As far as the big question, I still don't know if this is the end for the mega-resorts. A lot of smart people made casinos a lot of money by moving away from luxury and towards the middle market in the mid-1980s, and if you'd have pitched Bellagio in 1983 you'd have been laughed out of the room. Fifteen years later, though, it was another story.

I dont think so. At the present there doesnt seem to be a player out there who has the nads to try to develop something as vast as City Center but that could change. If you consider the land where the New Frontier was and the barren shell of Echelon just screams out for someone to take it all over and fill the space then it could happen. You also have the land between the Stratosphere and Freemont that could be turned into something. It may not happen for a while but it oculd happen.

This is a great article, but I'm confused by the opening paragraph, Dr. Dave.

You say that CC had its roots in the 2004 acquisition of Mandalay Resorts by MGM. But didn't the property that is now CityCenter belong to Mirage Resorts, NOT Mandalay? Didn't MGM acquire the Boardwalk and the accompanying acreage, along with the Bellagio, in 2000?
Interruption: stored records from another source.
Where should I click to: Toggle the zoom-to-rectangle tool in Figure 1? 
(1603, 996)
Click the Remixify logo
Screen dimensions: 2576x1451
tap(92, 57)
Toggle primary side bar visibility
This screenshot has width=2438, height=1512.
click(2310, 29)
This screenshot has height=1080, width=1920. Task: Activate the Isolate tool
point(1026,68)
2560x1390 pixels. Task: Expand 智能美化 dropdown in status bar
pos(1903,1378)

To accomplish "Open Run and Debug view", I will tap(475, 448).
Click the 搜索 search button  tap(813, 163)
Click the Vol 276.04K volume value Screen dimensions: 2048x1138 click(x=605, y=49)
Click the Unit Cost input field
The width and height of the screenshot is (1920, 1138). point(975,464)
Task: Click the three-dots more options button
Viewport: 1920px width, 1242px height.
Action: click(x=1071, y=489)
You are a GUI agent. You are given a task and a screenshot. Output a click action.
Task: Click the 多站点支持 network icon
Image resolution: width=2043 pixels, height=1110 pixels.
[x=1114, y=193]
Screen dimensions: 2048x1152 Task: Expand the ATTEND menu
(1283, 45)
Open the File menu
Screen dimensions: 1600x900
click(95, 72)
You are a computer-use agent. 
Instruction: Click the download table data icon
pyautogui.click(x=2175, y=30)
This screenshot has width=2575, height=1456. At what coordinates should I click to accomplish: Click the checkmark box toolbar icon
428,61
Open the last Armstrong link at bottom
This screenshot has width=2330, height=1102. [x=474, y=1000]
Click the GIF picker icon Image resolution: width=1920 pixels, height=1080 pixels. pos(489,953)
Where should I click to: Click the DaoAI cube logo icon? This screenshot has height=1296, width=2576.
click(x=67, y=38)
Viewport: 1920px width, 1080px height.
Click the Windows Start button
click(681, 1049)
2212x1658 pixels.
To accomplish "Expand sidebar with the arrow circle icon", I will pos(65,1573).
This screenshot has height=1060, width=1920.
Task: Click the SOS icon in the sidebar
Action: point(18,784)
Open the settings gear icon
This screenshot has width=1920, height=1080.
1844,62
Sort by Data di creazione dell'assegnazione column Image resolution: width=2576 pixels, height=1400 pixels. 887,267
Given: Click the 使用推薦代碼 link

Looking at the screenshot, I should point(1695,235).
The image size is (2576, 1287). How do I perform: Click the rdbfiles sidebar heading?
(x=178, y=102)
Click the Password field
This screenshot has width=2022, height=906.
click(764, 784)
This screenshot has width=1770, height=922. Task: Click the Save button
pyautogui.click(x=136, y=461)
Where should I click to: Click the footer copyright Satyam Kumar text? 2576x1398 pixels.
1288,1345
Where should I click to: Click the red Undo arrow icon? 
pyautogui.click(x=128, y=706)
Now, I realize MGM didn't own the entirety of the Monte Carlo until buying out Mandalay in 2004 -- but that seems like a small portion of the overall picture.

Mirage had much of the land, but didn't have all of it. The merger was when the company started considering a major development on the site, though Wynn had bought the Boardwalk much earlier with the intention of eventually re-developing it.

Very interesting article, and confirmed the corporate group-think that I suspected must have lead to City Center:

"People hate themed resorts in Las Vegas!"
"What people want is to vacation in buildings that look like the office buildings they work in!"
"So true!"
"And people who come to Las Vegas want to stay in a Strip hotel that has no casino!"
"Spot on!"
"And we should build this vision at any cost, even if it means nearly bankrupting the company and letting all of our other properties fall into decay!"
"And we should change our formula to taste more like Pepsi, and call it, 'New Coke'!"

Haw haw haw ... well played, Misnomer, well played indeed. Geniuses at work. I think you nailed it!

I'd have to agree with blackjacker1979, I don't really consider City Center a megaresort. It's kind of in a category of its own right now. It may be the last mega-project in Vegas for awhile, but not forever. Eventually, the economy will recover, the lean years will be forgotten, egos will expand once more, and developers will take ungodly chances on ridiculously expensive projects, assuming that the rewards for taking the risk will be commensurate. This is a gambling town, after all, and what could be a bigger gamble than a billion-dollar resort project?